Ceux-ci devront, sans doute, vaincre l’alliance Otan-Cnt pour dérouler la botte secrète. Leur objectif, pourtant, demeure la somalisation de la Libye. Un agenda qui pourrait être celui du fils, Seif El Islam, lequel avait pris la tête de la résistance, du vivant du père. Et puis même si l’Occident arrive à assurer sa mainmise sur le pétrole libyen et à décrocher, pour le confort de ses entreprises, les contrats de reconstruction d’un pays qu’il a lui-même détruit, il reste la variable sahélo-saharienne.

Une façon de parler, car le scénario-cauchemar de nos Etats déstabilisés par l’onde de choc de Benghazi, n’est plus une variable. Il tend vers la constance. Et ce ne sont pas les déclarations faussement apaisantes et circonstancielles qui régleront le problème. Le fait est qu’après Kadhafi, les martyrs ce sont le Niger, le Tchad et le Mali.

Calixte Beyala: «L’afrique pleure, Sarkozy rit »

«Kadhafi est mort ? Peut-être. L’Afrique est morte ? La Grande Afrique, une et indivisible ? Sûrement ! Elle s’en est allée en ce triste jour du 21 octobre 2011, avec le seul qui la portait sur son coeur, dans ses tripes ! Elle s’en est allée avec celui-là, digne fils de son peuple qui suppliait les chefs d’Etats larbins de construire une grande armée africaine, une grande industrie africaine, de s’unir pour être plus forts devant les autres grands groupes du monde. Et je pense que jamais, la tristesse ne m’avait autant habitée. Pour moi qui l’ai connu, qui l’ai soutenu dans différents sommets où il essayait de raisonner ses pairs sur la nécessité de bâtir cette Afrique pour le bienfait des générations futures. Je me souviens des sourires hypocrites et goguenards de ces lâches, ces contremaîtres qui se disent Présidents tournant en rond, renvoyant en permanence à demain, l’urgence… Parce que leurs Maîtres leurs avaient demandé de ne pas accepter l’idée cette Afrique unie et lumineuse, riche et fière, cette Afrique tout en rêve splendide kadhafiste.

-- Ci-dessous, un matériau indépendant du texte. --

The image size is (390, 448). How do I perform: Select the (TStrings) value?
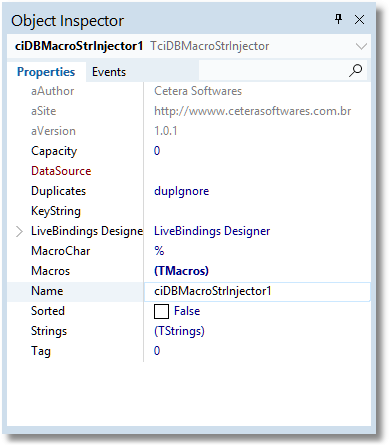click(x=179, y=331)
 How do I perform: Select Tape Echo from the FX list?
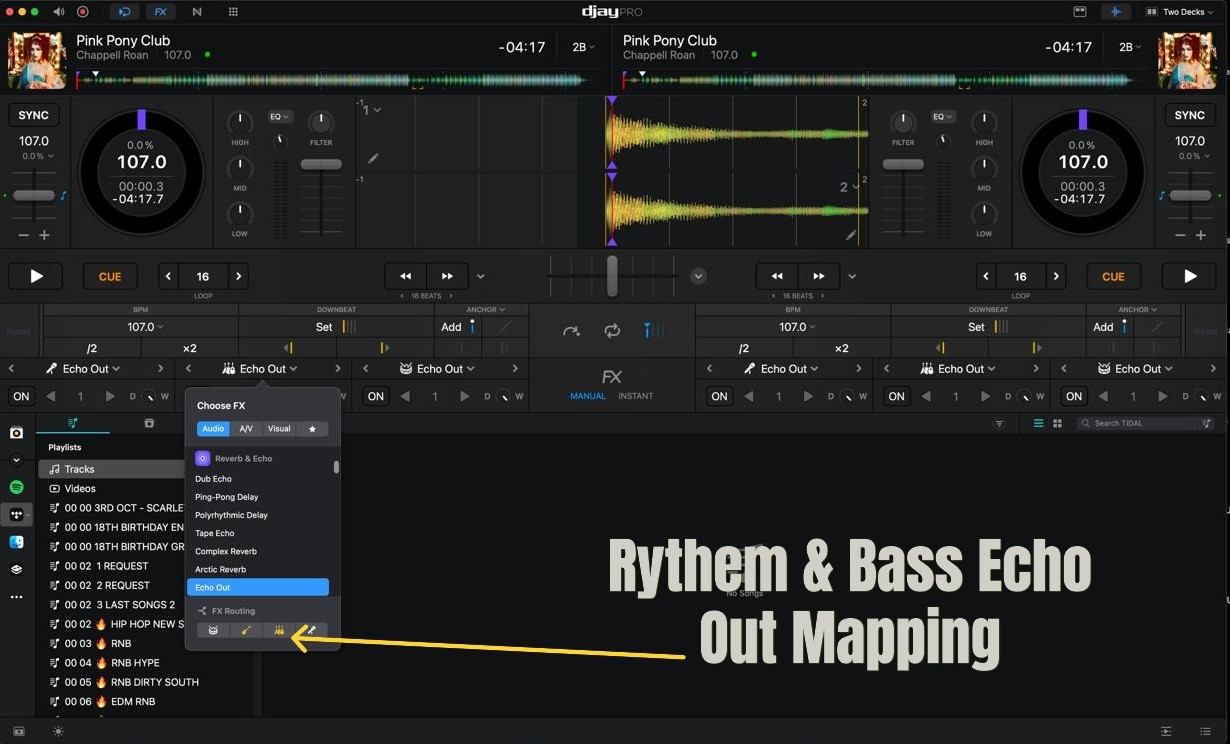(215, 533)
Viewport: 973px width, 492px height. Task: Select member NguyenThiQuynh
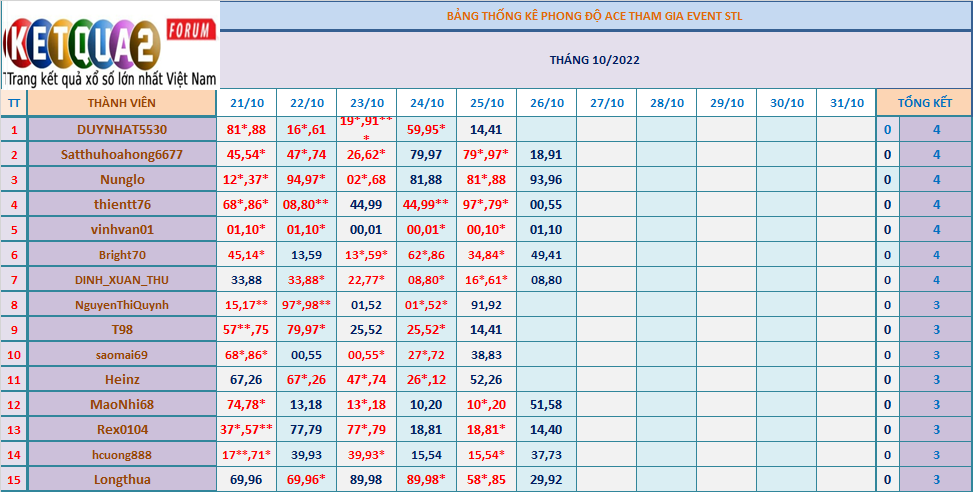point(121,304)
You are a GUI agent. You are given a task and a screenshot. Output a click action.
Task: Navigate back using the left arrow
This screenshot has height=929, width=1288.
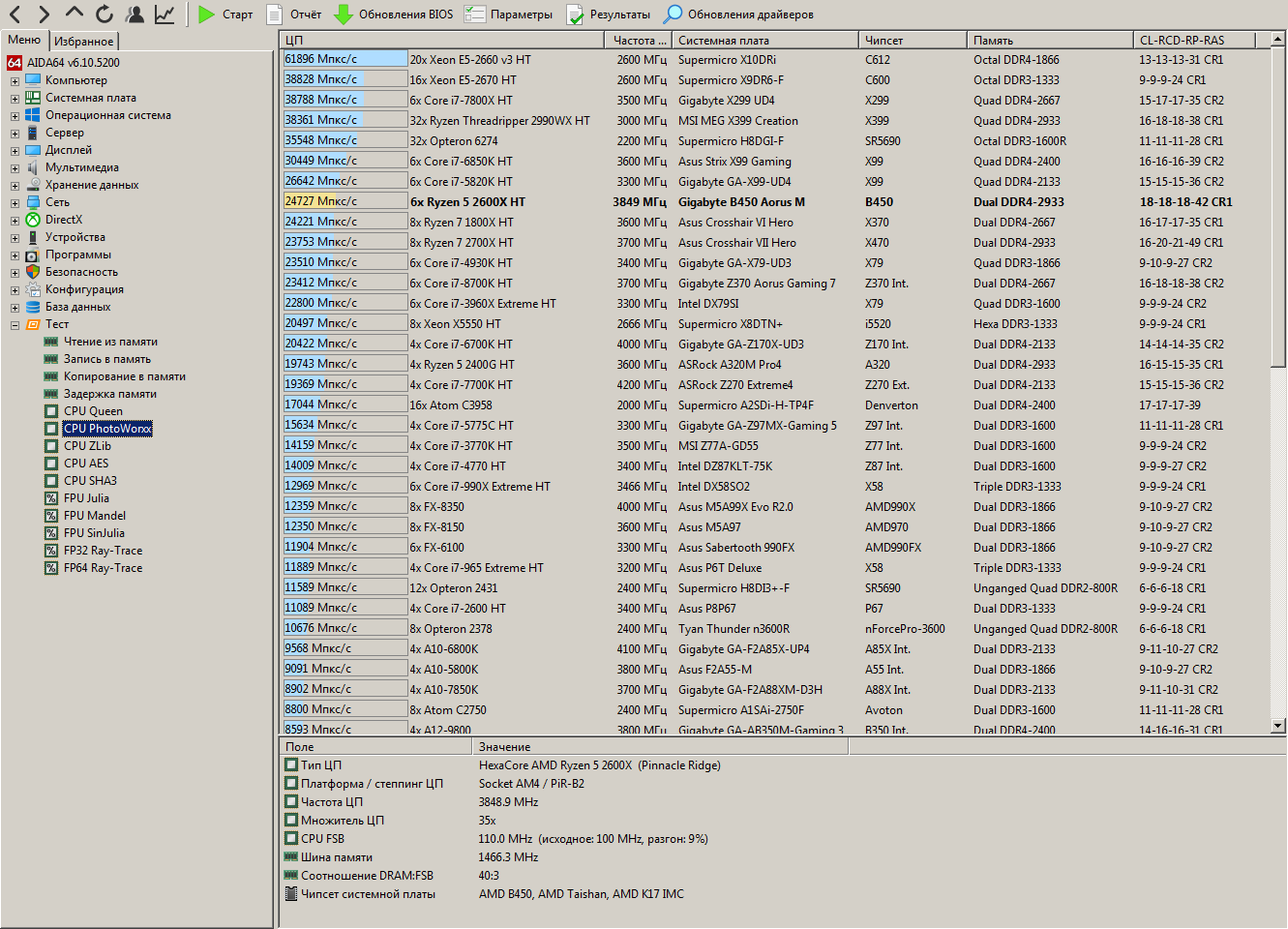click(x=15, y=15)
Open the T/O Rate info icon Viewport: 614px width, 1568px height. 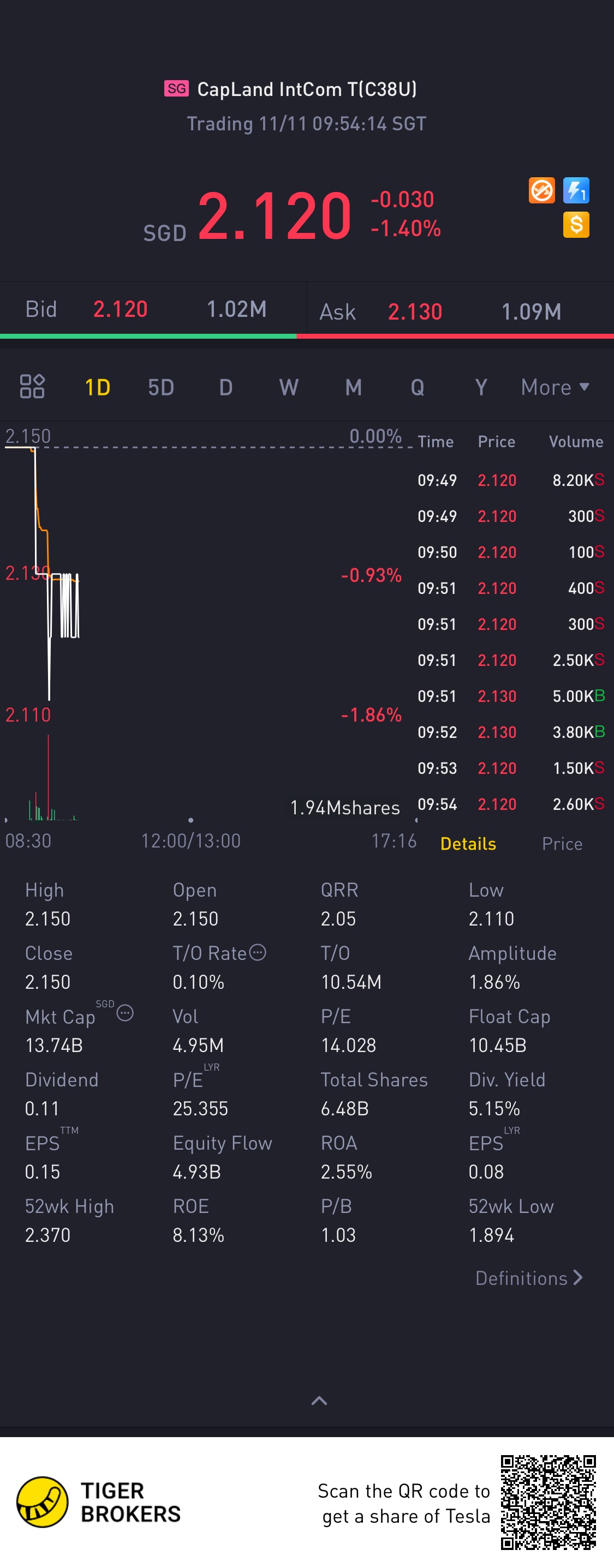(258, 952)
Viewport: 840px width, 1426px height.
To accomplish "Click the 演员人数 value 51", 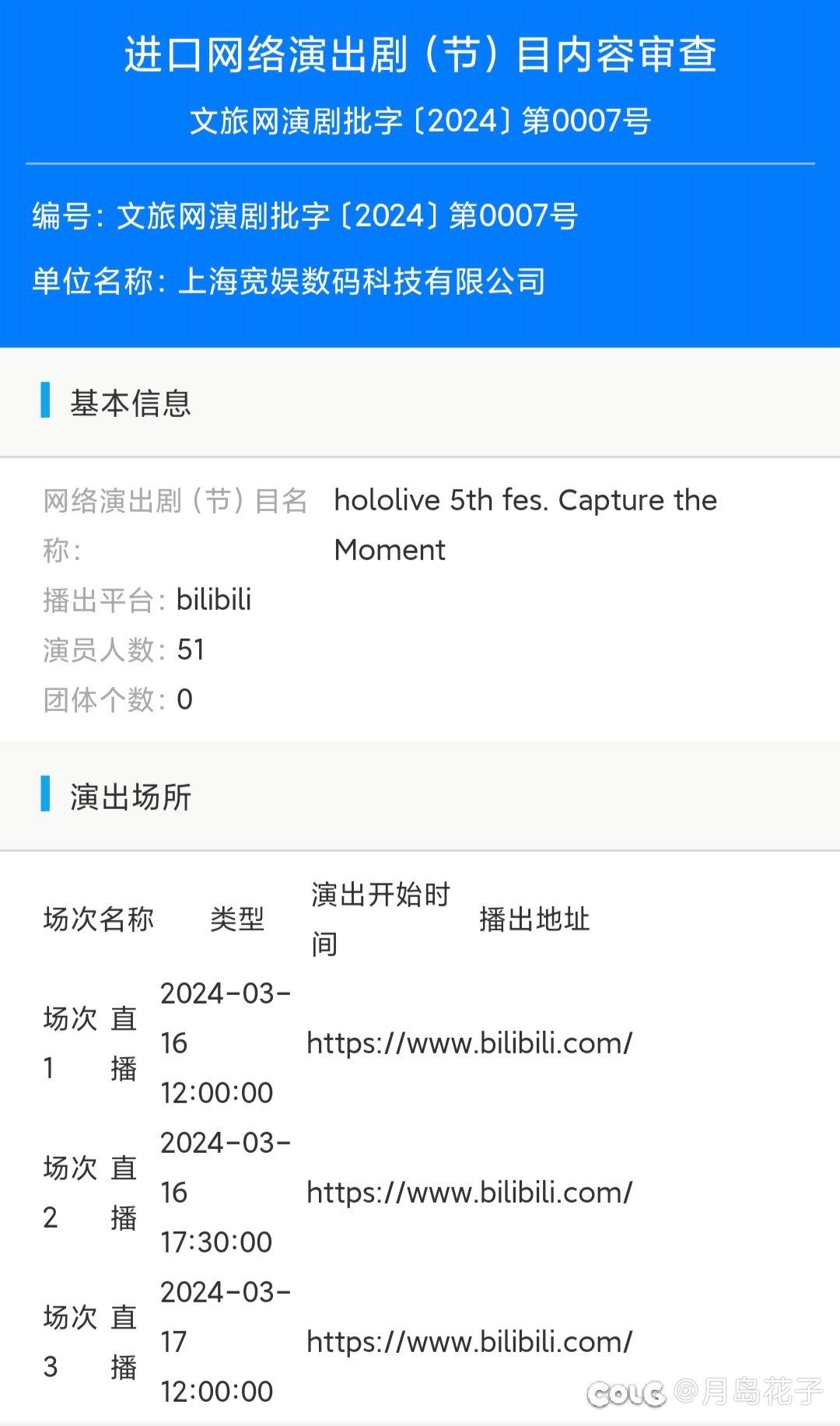I will [x=191, y=650].
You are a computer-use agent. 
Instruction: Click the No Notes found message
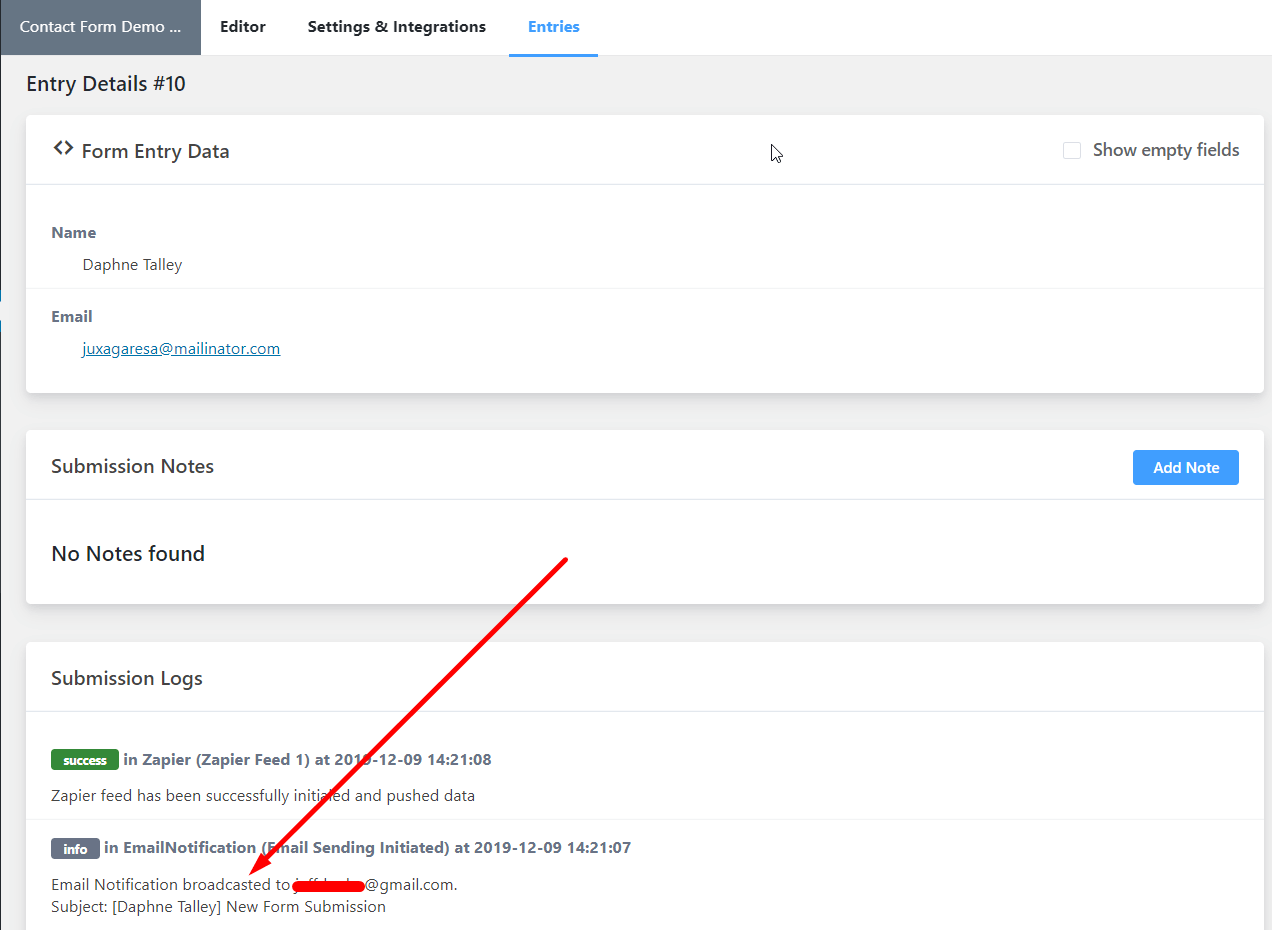coord(128,554)
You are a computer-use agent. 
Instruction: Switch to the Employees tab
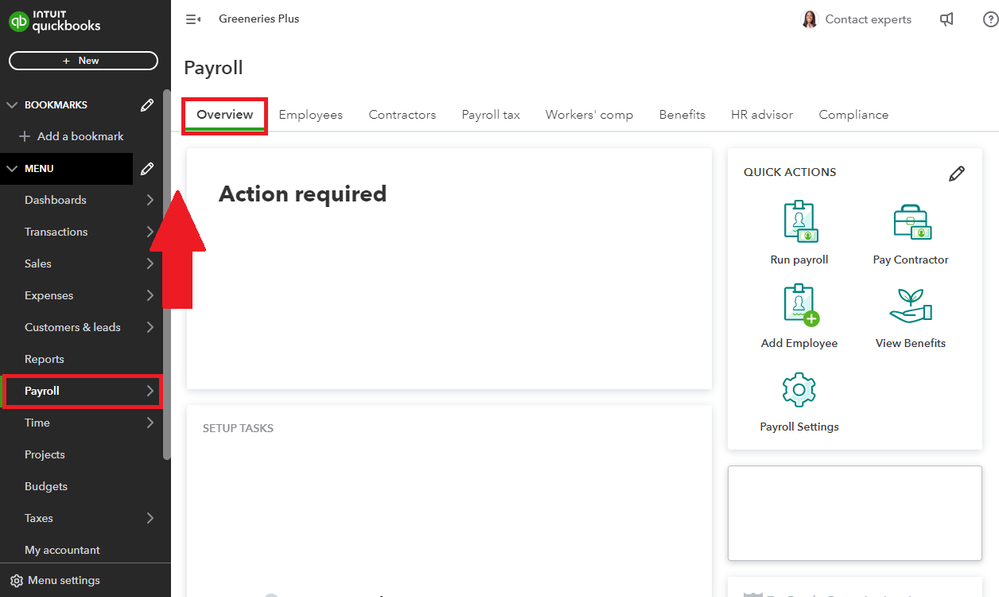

Kadhafi est mort, assassiné par Sarkozy-BHL et leur coalition de fascistes ! Oui, il est parti… L’Afrique est orpheline. L’Afrique a perdu son père. Et l’Afrique pleure cette mère Libye. Et l’Afrique pleure… Et ses tonnes de larmes déversées formeront peut-être une rivière qui reviendra peut-être reverdir les tombes, les tombes encore, des milliers de morts, des martyrs, ceux-là qui pensaient qu’il valait mieux mourir que vivre assujetti !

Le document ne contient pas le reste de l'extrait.